La consagración : el grupo riojano Los Amigos y Rally Barrionuevo se llevaron el premio Consagración de Cosquín. A Los Amigos no les fue muy bien en su peña (se comentó que la compañía grabadora hizo sentir su influencia a la hora de los galardones). En cambio, a Rally Barrionuevo no le pudo ir mejor en su conexión con la gente. Pero cuando el premio del domingo ya estaba decidido, apareció la verdadera consagración del festival: Rubén Patagonia logró una ovación de pie con sus canciones, que reflejan ese Sur olvidado.

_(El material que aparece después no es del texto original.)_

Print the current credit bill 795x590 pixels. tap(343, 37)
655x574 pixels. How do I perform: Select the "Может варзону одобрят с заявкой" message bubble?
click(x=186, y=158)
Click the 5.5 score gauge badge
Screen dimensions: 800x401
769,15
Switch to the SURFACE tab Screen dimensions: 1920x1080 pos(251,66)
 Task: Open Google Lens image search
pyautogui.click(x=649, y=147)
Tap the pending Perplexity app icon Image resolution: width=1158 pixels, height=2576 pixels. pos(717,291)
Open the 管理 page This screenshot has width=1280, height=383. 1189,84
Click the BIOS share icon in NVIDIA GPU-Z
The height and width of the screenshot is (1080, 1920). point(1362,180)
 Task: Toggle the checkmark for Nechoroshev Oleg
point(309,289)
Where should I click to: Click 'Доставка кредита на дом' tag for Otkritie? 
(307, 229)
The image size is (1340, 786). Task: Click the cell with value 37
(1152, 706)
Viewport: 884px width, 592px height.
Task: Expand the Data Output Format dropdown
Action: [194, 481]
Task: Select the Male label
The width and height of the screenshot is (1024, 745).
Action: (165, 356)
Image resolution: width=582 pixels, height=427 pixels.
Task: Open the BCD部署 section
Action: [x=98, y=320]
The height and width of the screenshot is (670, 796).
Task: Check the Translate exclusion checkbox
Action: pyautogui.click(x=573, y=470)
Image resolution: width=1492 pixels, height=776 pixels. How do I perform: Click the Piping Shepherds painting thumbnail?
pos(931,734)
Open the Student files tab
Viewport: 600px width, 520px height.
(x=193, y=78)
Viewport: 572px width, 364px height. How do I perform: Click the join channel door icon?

El referente: en una noche donde todos esperaban a Los Nocheros, apareció la voz inconfundible del maestro Alfredo Abalos, que le puso seriedad al escenario mayor con sus chacareras. "Dedico esta canción a mi madre, que murió hace 20 años, y a la Argentina, que murió el año pasado", dijo, ante la impavidez del público.

El músico: si hubiera que reconocer a todos esos músicos silenciosos y apasionados bohemios que llegan a Cosquín con la esperanza de compartir la música con los demás, se lo podría hacer a través del flautista Juan Carlos Liendro, que tocó con todos. Aparecía en los lugares menos esperados y se subía intempestivamente a los escenarios para hacer sus mágicos solos. En su figura estuvieron bien representados todos aquellos que viven el festival como un encuentro.

La sorpresa: siempre se generan lugares que captan la verdadera esencia del festival. Este año sorprendió a muchos la aparición espontánea del autodenominado búnker sachero , impulsado por el Duende Garnica. Temprano, el recinto funcionaba como ámbito para el rock and roll, pero a partir de las cinco de la mañana el lugar se transformaba en el punto de encuentro de todos los que salían de las peñas buscando el amanecer. Allí se armaron varias jam session telúricas para el asombro. También fue espacio para cantores como Claudio Sosa, Eduardo Guajardo, el Mono Villafañe, Mota Luna y Candela Maza, elegida como revelación de espectáculos callejeros en esta edición. El búnker sachero fue el ámbito donde público y músicos se vieron las caras y protagonizaron madrugadas únicas de poesía, baile y canto.